West Philadelphia recently hosted a meeting where education and technology experts came together to redesign the city's academic system from the bottom up using tools made possible by the proliferation and declining price of technology. The gathering was called TechCamp Philadelphia – a so-called "unconference" – and among the attendees were tech experts, industry leaders, and education advocates and public sector representatives, all with the goal to improve the education of each Philadelphia student.
"I was really interested in this intersection of technology and education because I don't think they talk to each other as much as they should," said Claire Robertson-Kraft, a member of Philly CORE Leaders, a grassroots group committed to improving education in Philadelphia, when I asked her why she came.
Surprisingly, the meeting is not being held under the auspices of the Education Department. When it first started in 2010, it began as a program under the U.S. Department of State and its Civil Society 2.0 Initiative, which calls on the private actors in the technology community to put their effort, expertise and knowledge towards solving a civic need.
Noel Dickover, a senior new media advisor for the State Department's Office of eDiplomacy, took the train in from nearby Washington, D.C. to lead the weekend event.
"It's really all about low-cost, easy-to-implement technology," Dickover said. "Let's work with the small groups on the ground who are really getting the work done."
Per the State Department's international mandate, TechCamp events have been held in far-flung locales such as Thailand, Israel, India, Kazakhstan, Ukraine, Senegal and Zanzibar — Philadelphia is the 22nd. Dickover told me that he had just returned from Honduras, where there was a session focused on public safety and security, and would shortly shove off to Mumbai, for another focused on young entrepreneurship.
The ideas really started flowing once the opening addresses were over and the attendees broke down into smaller groups. One group tackled a project that could make a real difference now that more states are embracing school choice agendas. The participants were looking for a way to use charter performance data to allow them to compare charters against public schools in their areas.

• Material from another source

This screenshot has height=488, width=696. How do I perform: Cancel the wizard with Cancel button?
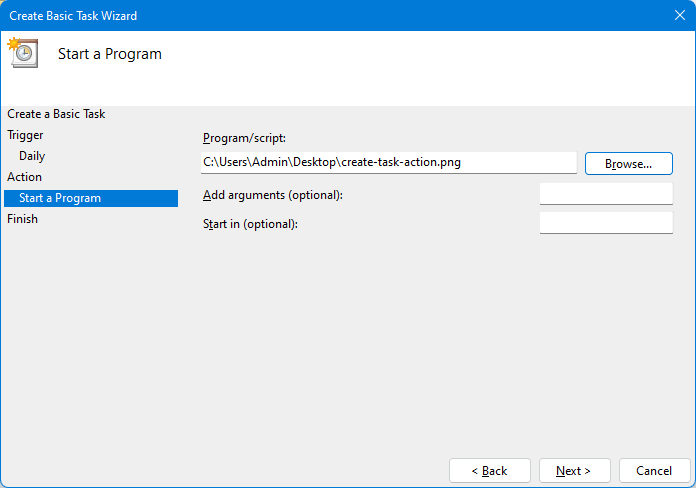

Leading the effort was Patricia DiLella, a senior IT executive for the School District of Philadelphia.
Another group tried to create a solution that would ease the way of communications between parents and their children's teachers.
Did each group successfully solve its problem? Not quite, but that wasn't entirely the point. After a day of drinking coffee and eating pastries and generating ideas and swapping business cards, there were many more friends with common interests than there were two days prior. Education experts and technology types were more familiar with each other; community ties were stronger. And there were plenty of fresh ideas to expand upon at a later date.